- **Page text**:
=== Section Start ===

Biofuels Digest reports Chrysler, Ford and GM approve E15 for their new cars in the US. E15 is a mix of 85% gasoline and 15% ethanol which has been mandated by the US government for 2013.  The current gasoline standard is E10 or 10% ethanol.

Sustainable Business mentions a new stationary biogas fuel cell power plant in Ontario, California. The 2.8 MW fuel cell plant converts waste biogas into electricity on-site – the largest installation of its kind in the US. The waste biogas is created through anaerobic digestion of wastewater biosolids at the water recycling plant. Heat is also produced in a combined heat and power configuration. See also Earth Techling SoCal Gets Biggest Digester-Gas Powered Fuel Cell In US.

A new combined heat and power biogas plant has opened in Konopnica, Poland reports BioEnergy News.  The 1.99 MW facility will sell its heat output to both local industrial buildings and the town of Rada Mazowiecka, while the electricity will be sold to the national grid. The Polish Energy Market Agency predicts the country will have over 600 biogas facilities online, producing around 3.4 TW of power an hour, by 2030.

=== Section End ===

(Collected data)

=== Section Start ===

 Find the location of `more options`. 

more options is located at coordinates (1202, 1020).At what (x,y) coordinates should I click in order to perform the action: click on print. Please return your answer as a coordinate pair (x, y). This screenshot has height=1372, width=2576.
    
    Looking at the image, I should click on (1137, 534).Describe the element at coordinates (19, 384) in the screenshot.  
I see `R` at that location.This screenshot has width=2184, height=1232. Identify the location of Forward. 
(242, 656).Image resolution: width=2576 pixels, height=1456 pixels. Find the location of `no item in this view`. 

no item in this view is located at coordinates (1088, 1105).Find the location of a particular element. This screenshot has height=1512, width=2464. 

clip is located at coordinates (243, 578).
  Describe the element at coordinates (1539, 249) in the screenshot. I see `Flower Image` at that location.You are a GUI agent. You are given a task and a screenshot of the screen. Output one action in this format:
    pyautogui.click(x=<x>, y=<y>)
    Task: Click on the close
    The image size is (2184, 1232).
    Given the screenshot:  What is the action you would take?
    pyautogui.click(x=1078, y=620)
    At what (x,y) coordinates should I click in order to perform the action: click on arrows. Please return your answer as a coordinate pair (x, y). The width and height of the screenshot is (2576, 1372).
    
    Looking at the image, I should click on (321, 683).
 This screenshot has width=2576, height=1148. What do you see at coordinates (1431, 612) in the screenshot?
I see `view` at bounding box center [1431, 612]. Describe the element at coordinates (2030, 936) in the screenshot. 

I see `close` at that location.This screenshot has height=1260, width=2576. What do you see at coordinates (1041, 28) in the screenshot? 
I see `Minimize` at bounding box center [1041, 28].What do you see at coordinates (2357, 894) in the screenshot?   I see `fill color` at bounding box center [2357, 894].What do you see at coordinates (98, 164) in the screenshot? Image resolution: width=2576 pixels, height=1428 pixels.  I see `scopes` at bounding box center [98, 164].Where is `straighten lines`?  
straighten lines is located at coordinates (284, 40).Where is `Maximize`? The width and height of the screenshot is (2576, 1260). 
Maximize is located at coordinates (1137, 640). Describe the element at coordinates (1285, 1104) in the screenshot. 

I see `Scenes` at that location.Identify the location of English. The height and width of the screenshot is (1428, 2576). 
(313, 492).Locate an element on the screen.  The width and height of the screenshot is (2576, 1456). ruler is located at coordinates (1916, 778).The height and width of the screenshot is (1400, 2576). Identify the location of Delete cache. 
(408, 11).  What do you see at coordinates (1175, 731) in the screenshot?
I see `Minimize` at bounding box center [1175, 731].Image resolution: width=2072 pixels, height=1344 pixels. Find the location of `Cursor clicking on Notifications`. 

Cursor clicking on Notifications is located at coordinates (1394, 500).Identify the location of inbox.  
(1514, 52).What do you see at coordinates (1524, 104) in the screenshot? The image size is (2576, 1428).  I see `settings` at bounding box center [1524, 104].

=== Section End ===

- **Work request A**: In the biofuel news roundup, what is the capacity of the fuel cell plant in Ontario, California?
- **Work request B**: Pick up the biofuel news roundup after its final sentence and keep writing it.
This data is separate material, apart from the biofuel news roundup.

- **Your response A**: 2.8 MW

- **Your response B**:
Green Car Congress says we can expect a surge in biorefineries over the next decade. A new report from Pike Research forecasts 81 billion gallons per year of installed biorefinery capacity globally by 2022. Products will include conventional ethanol as well as biofuels based on corn starch, sugarcane, soy, palm oil, and rapeseed. You can access the report here.

Canada will have a new organic waste to power plant according to Biomass Magazine. The 8.8 MW Trois-Rivieres, Quebec plant will begin operation in 2015 and will utilize forest residues in combination with pulp and paper sludge to produce heat and electricity.

Waste Management World says a waste to electricity plant in Hawaii is being expanded to 90 MW. Located in Honolulu on the island of Oahu, the municipal solid waste will supply about 8% of the island’s total power requirements.

A new landfill gas to energy plant will begin to heat 2000 homes in Fredericton, New Brunswick, Canada in November we learn from waste360. The 2.1 MW plant will also power the Fredericton Region Solid Waste Commission facilities.

Biomass Magazine reveals the opening of a large-scale community digester project in southeastern Michigan in the US. With expected completion later this year, it will be capable of taking in 100,000 tons of food waste each year to produce electricity. The 3 MW plant will get its feedstock from regional food processors and agricultural operations. The electricity is being sold to Consumers Energy.

Still in the US, we find waste cooking oil and animal fats are powering rental vehicles at Houston Airport reports the Houston Chronicle.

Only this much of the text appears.